Professional upgrade provides place for news crew to flourish
By Greg Pfeiffer
Let’s just get right to it: Have you ever seen Terror TV? Have you paused on it for more than 5 minutes, besides that time at 2 in the morning when you were waiting for your Ramen noodles to finish cooking? Is the fact that we have a working television station news to you? If so, maybe it’s time you tune into what some of your fellow students are doing over in Lewis Hall.
Until recently, the studio left a lot to be desired in terms of functionality and space. A small room in Lewis acted as the studio, forcing students to work in close proximity with one another.
Needless to say, less space made creating broadcasts difficult.

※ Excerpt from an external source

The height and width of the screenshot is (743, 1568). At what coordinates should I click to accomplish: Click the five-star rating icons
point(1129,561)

Effective audio and visual production of any kind requires specialized equipment and surroundings. Fortunately, the facilities received a major overhaul last spring with the help of the Communication Department.

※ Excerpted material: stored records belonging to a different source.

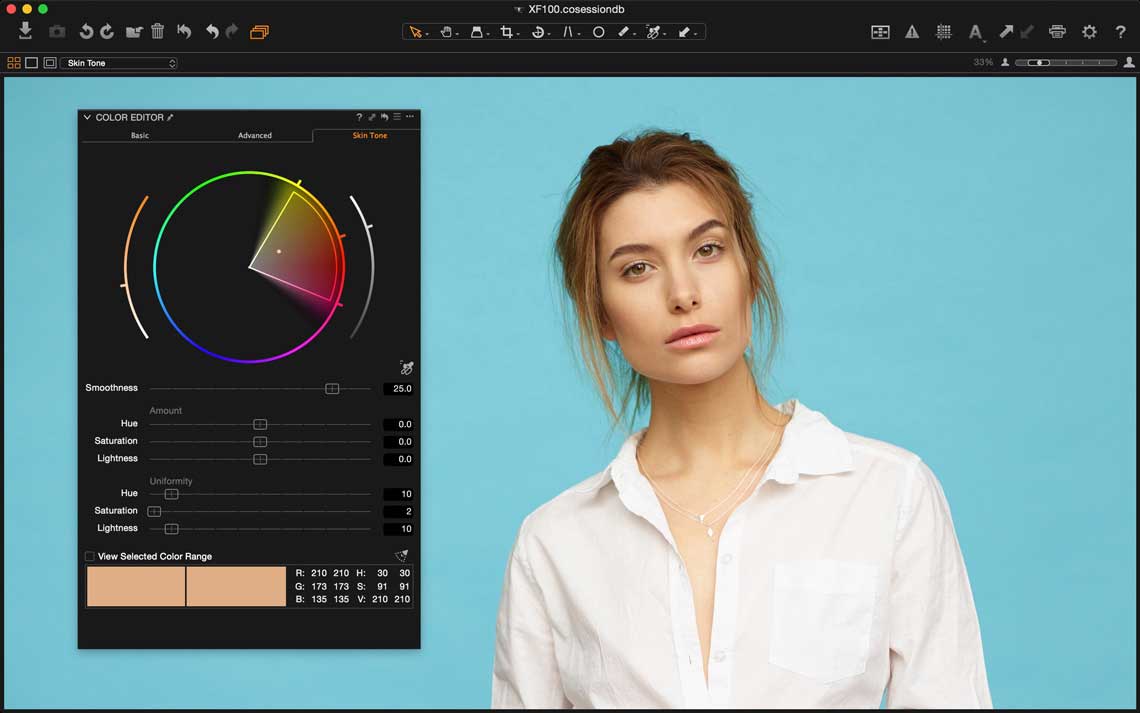Click the skin tone color picker eyedropper
Screen dimensions: 1140x713
pyautogui.click(x=406, y=368)
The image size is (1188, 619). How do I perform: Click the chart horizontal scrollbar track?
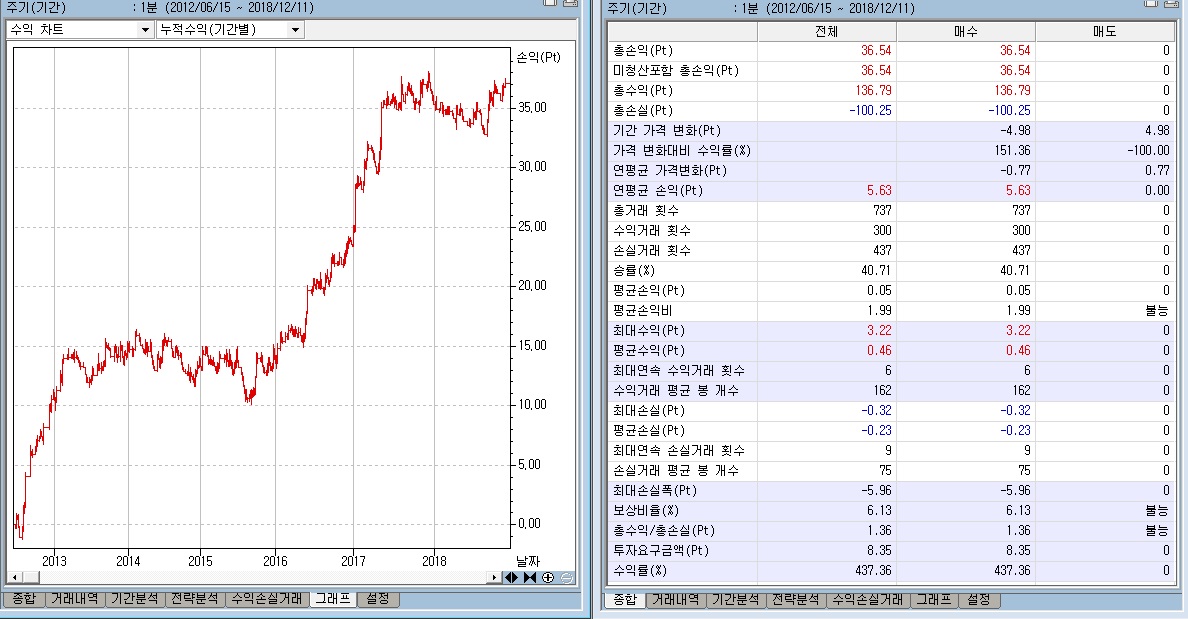click(250, 577)
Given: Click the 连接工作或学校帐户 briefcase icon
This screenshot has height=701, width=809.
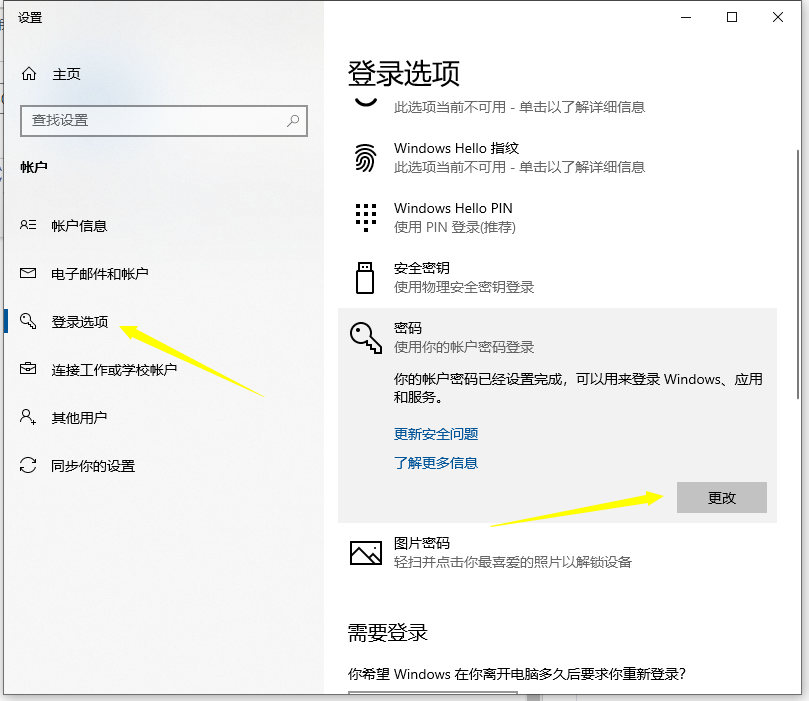Looking at the screenshot, I should (27, 367).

“Last year they were practically working out of a closet” said Patrick Stinson, a student involved with the TV Production class. “Now it’s a bigboy studio in the basement of Lewis.”

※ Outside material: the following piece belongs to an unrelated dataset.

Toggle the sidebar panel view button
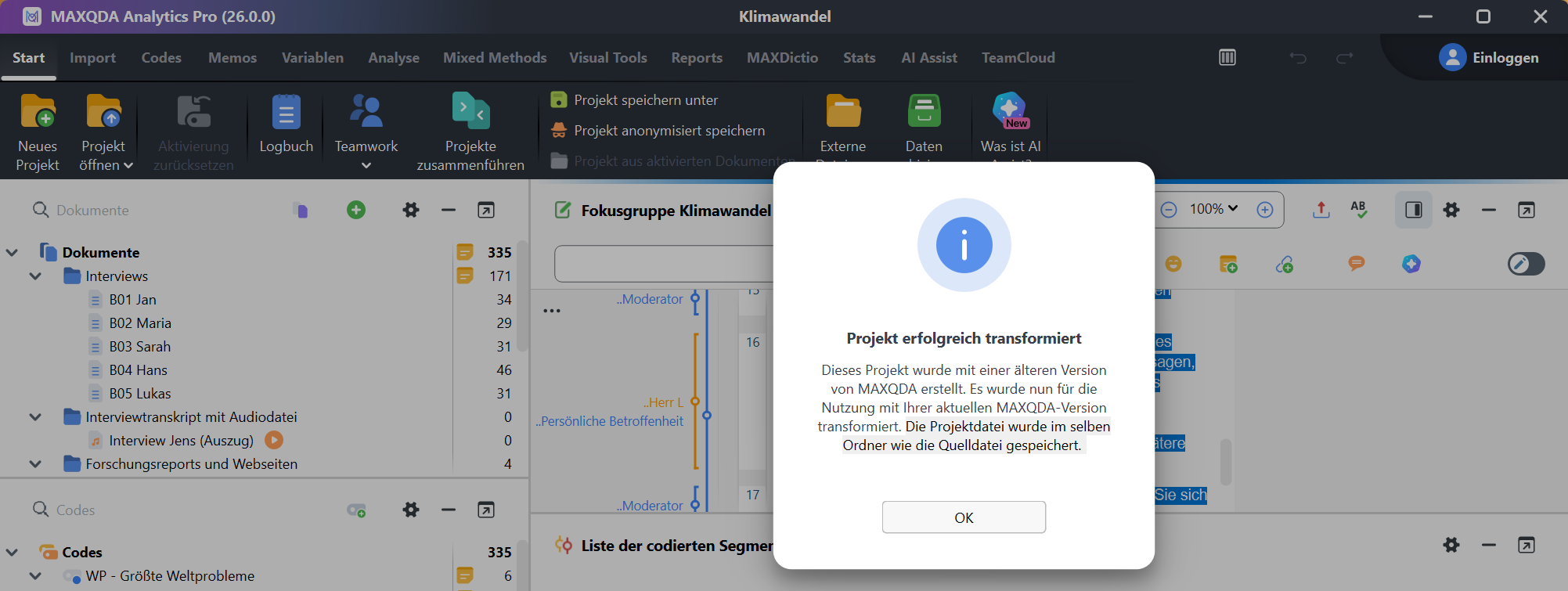1568x591 pixels. 1413,210
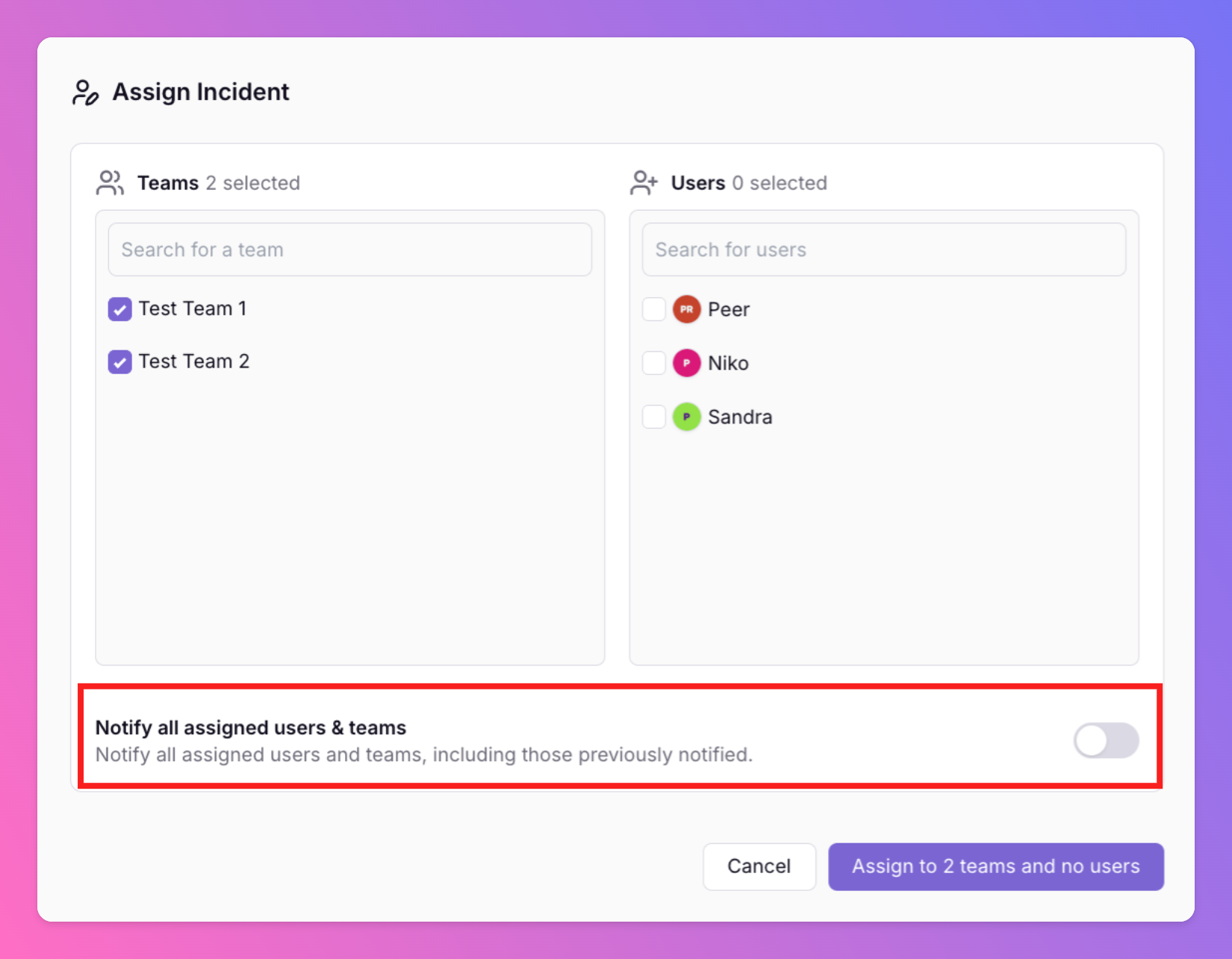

Professor Jonathan Slade, the faculty advisor, was pivotal in the studio’s re-configuring. Upon learning that a larger room had opened downstairs, Slade jumped on the opportunity to convert it into a professional grade production suite.
With the help of Communication Chair Dr. Robert Lemieux, Slade installed drywall, light fixtures, a window and doors to accommodate a control room. The new layout gives students more room to work with, allowing varied camera angles as well as improved recording capabilities.
Viewers familiar with the broadcast will certainly remember “News Night McDaniel,” a segment that provides information on events that take place here on campus. The program covers a wide variety of material, ranging from new administrative policies to upcoming sporting events.
If students are facing a difficult issue, the News Night team is there with an informative story.
For example, the ice storm that blocked most campus sidewalks and stairways last year prohibited mobility for everyone; the news team kept us up-to-date with predictions from the maintenance crew as to when conditions would improve.
The piece kept students safe and prevented unnecessary injury, serving as an example of quality news reporting.
“News Night McDaniel fills a unique niche: we know our audience is exclusively the students of this campus. Therefore, we are giving students the information they need in a way they can relate to,” adds Stinson. “That’s what we do.”
The renovations have sparked new interest in the production club, and students eager to participate both on and off camera are encouraged to participate. Make sure that throughout the year you turn to channel 75 and check out all the hard work that goes into making Terror TV.